INPUT RECORDS:

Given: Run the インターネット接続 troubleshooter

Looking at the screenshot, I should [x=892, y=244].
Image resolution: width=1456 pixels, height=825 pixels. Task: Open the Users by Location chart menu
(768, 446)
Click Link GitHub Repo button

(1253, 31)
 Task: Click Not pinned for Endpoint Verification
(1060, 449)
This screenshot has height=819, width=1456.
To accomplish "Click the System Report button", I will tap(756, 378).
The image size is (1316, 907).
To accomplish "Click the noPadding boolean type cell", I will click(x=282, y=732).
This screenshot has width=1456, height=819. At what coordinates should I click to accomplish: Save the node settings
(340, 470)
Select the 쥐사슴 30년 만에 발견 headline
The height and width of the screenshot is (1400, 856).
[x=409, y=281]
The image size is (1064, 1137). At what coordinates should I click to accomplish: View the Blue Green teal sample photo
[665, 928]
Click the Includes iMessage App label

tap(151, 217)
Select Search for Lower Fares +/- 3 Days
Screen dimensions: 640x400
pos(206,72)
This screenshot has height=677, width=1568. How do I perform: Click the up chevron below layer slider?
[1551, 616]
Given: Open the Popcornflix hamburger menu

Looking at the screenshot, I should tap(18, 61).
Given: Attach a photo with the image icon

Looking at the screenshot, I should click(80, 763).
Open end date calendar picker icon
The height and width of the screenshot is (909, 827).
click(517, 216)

EXERCISE DIRECTIONS:
Update the rows above by replacing "Endpoint Verification" with "Device Verification", leaving everything else as it stands.

ANSWER TO THE PROBLEM:
Given: Run the インターネット接続 troubleshooter

Looking at the screenshot, I should [x=892, y=244].
Image resolution: width=1456 pixels, height=825 pixels. Task: Open the Users by Location chart menu
(768, 446)
Click Link GitHub Repo button

(1253, 31)
 Task: Click Not pinned for Device Verification
(1060, 449)
This screenshot has height=819, width=1456.
To accomplish "Click the System Report button", I will tap(756, 378).
The image size is (1316, 907).
To accomplish "Click the noPadding boolean type cell", I will click(x=282, y=732).
This screenshot has width=1456, height=819. At what coordinates should I click to accomplish: Save the node settings
(340, 470)
Select the 쥐사슴 30년 만에 발견 headline
The height and width of the screenshot is (1400, 856).
[x=409, y=281]
The image size is (1064, 1137). At what coordinates should I click to accomplish: View the Blue Green teal sample photo
[665, 928]
Click the Includes iMessage App label

tap(151, 217)
Select Search for Lower Fares +/- 3 Days
Screen dimensions: 640x400
pos(206,72)
This screenshot has height=677, width=1568. How do I perform: Click the up chevron below layer slider?
[1551, 616]
Given: Open the Popcornflix hamburger menu

Looking at the screenshot, I should tap(18, 61).
Given: Attach a photo with the image icon

Looking at the screenshot, I should click(80, 763).
Open end date calendar picker icon
The height and width of the screenshot is (909, 827).
click(517, 216)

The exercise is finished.